What happens if the stack and heap collide, and how can you prevent it?

On most bare-metal Cortex-M systems, the stack grows downward from the top of RAM and the heap grows upward from the end of .bss. If neither has a hard boundary enforced in hardware, they grow toward each other, and when they meet, they silently overwrite each other's data. The stack corrupts heap metadata (free-list pointers, block headers), causing malloc to return invalid pointers or crash on the next allocation. The heap corrupts stack frames (return addresses, saved registers, local variables), causing functions to return to random addresses or operate on garbage data. There is no automatic fault or exception — on Cortex-M0 and M3 without MPU configuration, the corruption is completely silent until it causes a secondary failure, often far removed in time and code location from the actual collision.

The debugging difficulty is extreme because the symptoms appear random: a function returns to a wrong address (hard fault with a nonsensical PC value), a local variable changes value between two sequential reads, or malloc returns a pointer inside the stack region. These symptoms may only appear under specific load conditions (maximum interrupt nesting + maximum heap allocation simultaneously) and may vanish when debugging because the debugger's halt-and-inspect cycle changes the timing.

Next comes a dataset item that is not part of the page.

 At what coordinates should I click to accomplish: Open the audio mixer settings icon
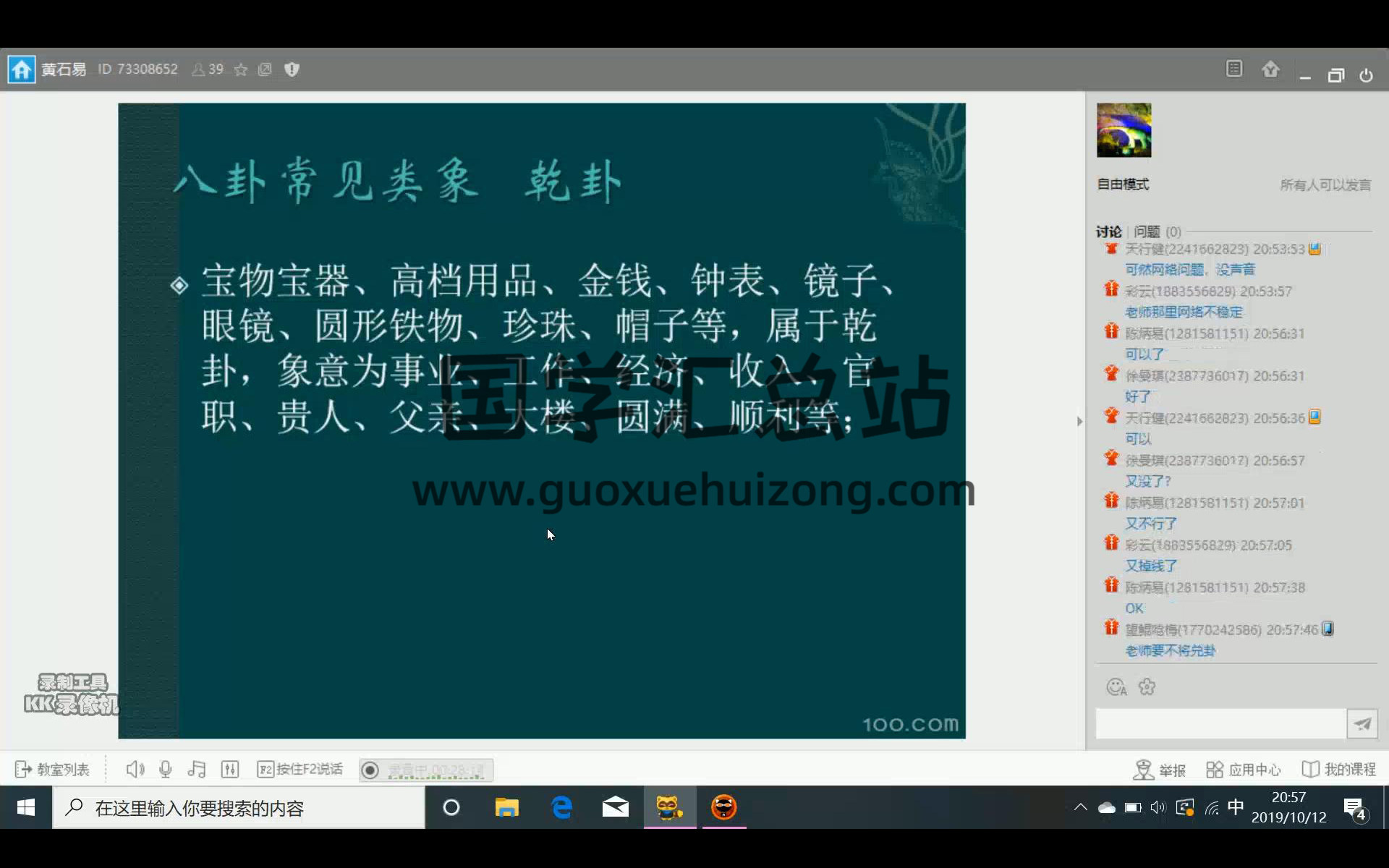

Prevention strategies, in order of effectiveness: (1) MPU guard regions — on Cortex-M3/M4/M7, configure MPU regions as no-access barriers between the stack bottom and heap top. A collision immediately triggers a MemManage fault with a precise address, making the bug trivially diagnosable. (2) Static allocation — eliminate the heap entirely by using fixed-size arrays and memory pools. If heap size is zero, collision is impossible and the only risk is stack overflow (which is easier to detect alone). (3) Linker script enforcement — define explicit _Min_Heap_Size and _Min_Stack_Size in the linker script so the linker fails the build if the sum of all sections exceeds RAM. This catches the problem at build time, though it relies on the engineer choosing correct size values. (4) Runtime monitoring — periodically check the stack pointer against a minimum threshold and the heap high-water mark against a maximum threshold, asserting or logging if either crosses the safety boundary.